[HN Gopher] Building a compile-time SIMD optimized smoothing filter
       ___________________________________________________________________
        
       Building a compile-time SIMD optimized smoothing filter
        
       Author : PaulHoule
       Score  : 69 points
       Date   : 2024-09-28 12:12 UTC (10 hours ago)
        
 (HTM) web link (scientificcomputing.rs)
 (TXT) w3m dump (scientificcomputing.rs)
        
       | keldaris wrote:
       | This looks like a nice case study for when you're already using
       | Rust for other reasons and just want to make a bit of numerical
       | code go fast.
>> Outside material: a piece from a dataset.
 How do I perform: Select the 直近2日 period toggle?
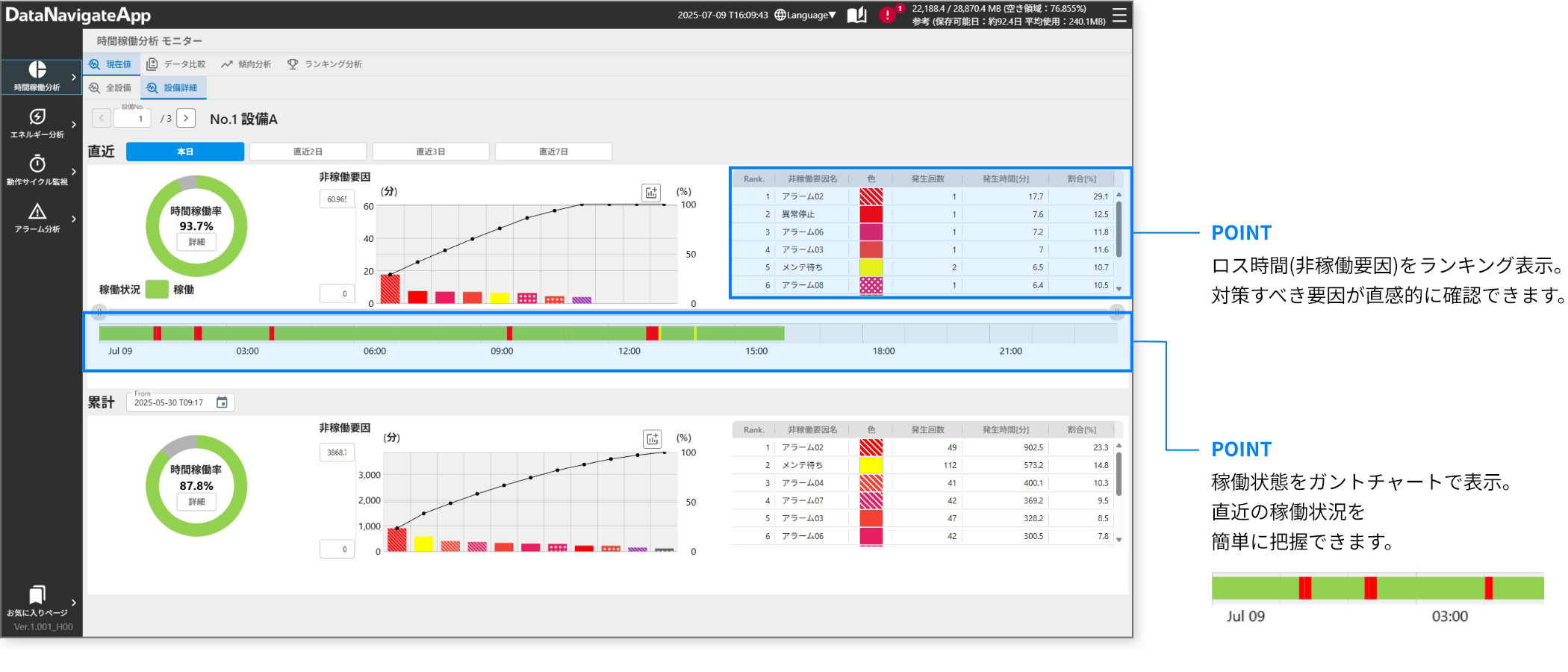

However, as someone mostly writing C++ and Julia,
       | this does not look promising at all - it's clear that the Julia
       | implementation is both more elegant and faster, and it seems much
       | easier to reproduce that result in C++ (which has no issues with
       | compile time float constants, SIMD, GPU support, etc.) than Rust.
       | 
       | I've written very little Rust myself, but when I've tried, I've
       | always come away with a similar impression that it's just not a
       | good fit for performant numerical computing, with seemingly basic
       | things (like proper SIMD support, const generics without weird
       | restrictions, etc.) considered afterthoughts. For those more up
       | to speed on Rust development, is this impression accurate, or
       | have I missed something and should reconsider my view?
        
         | gauge_field wrote:
         | In terms of speed, Rust is up there with C/C++. See e.g.
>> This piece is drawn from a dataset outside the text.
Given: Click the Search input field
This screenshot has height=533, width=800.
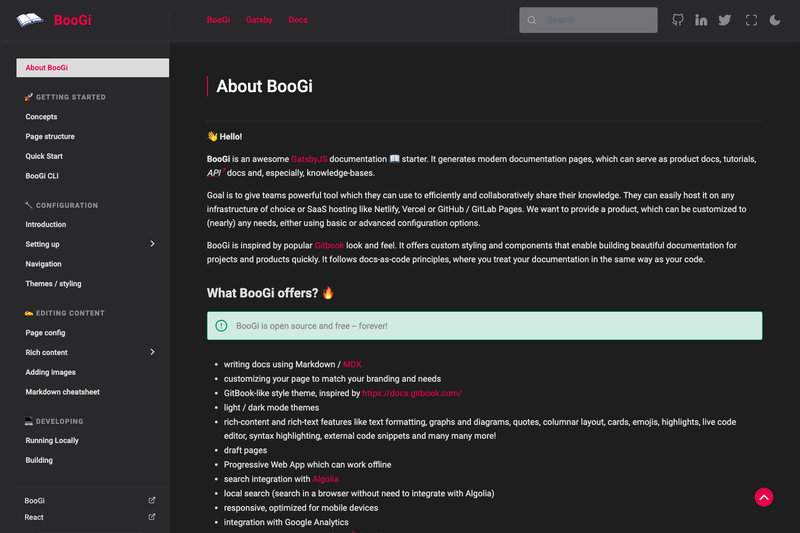Looking at the screenshot, I should [x=588, y=20].
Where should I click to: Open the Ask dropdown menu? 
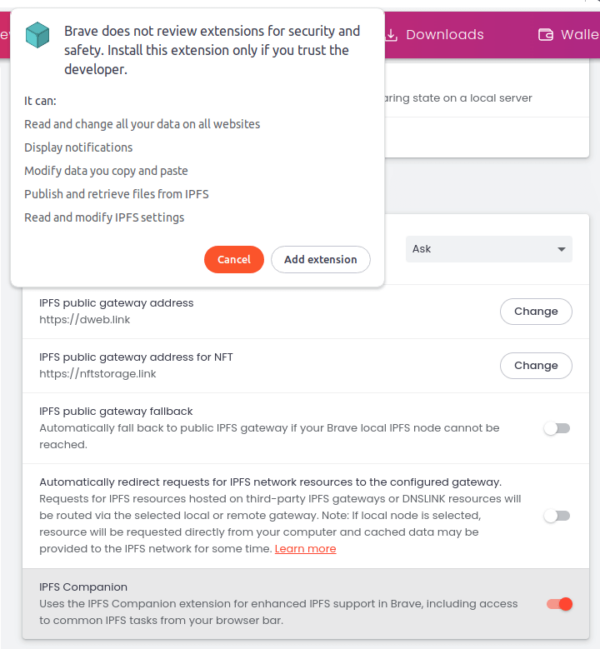(x=489, y=249)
         | https://benchmarksgame-team.pages.debian.net/benchmarksgame/...
         | I also ported several algo from C and it was matching the
         | performance.
         | 
         | Regarding SIMD support, the only thing that is missing, is
         | stable support for avx512, and some more exotic feature
         | extensions for deep learning e.g. avx_vnni. Those are
         | implemented and waiting to be included in the next stable
         | versions.
         | 
         | Gpu support: this is still an issue b/c of not enough people
         | working on it, but there projects trying to improve this: see
         | https://github.com/tracel-ai/cubecl .
         | 
         | Const generics: Yeah, there are a few annoying issues: it is
         | limited to small set of types. For instance, you cant use const
         | enum as a generic. Also, you cant use generic parameters in
         | const operations on stable rust: see unstable feature
         | generic_const_exprs.
         | 
         | My main reason for using rust in numerical computing:
         | 
         | - type system. Some find it weird. I find it explicit and
         | easier to understand.
         | 
         | - cargo (nicer cross platform defaults, since I tend to develop
         | both from windows and linux)
         | 
         | - unconditional code generation, with [target_feature(enable =
         | "feature_list")]. This makes it so that I dont have to set
         | different set of flags for each compilation unit when building.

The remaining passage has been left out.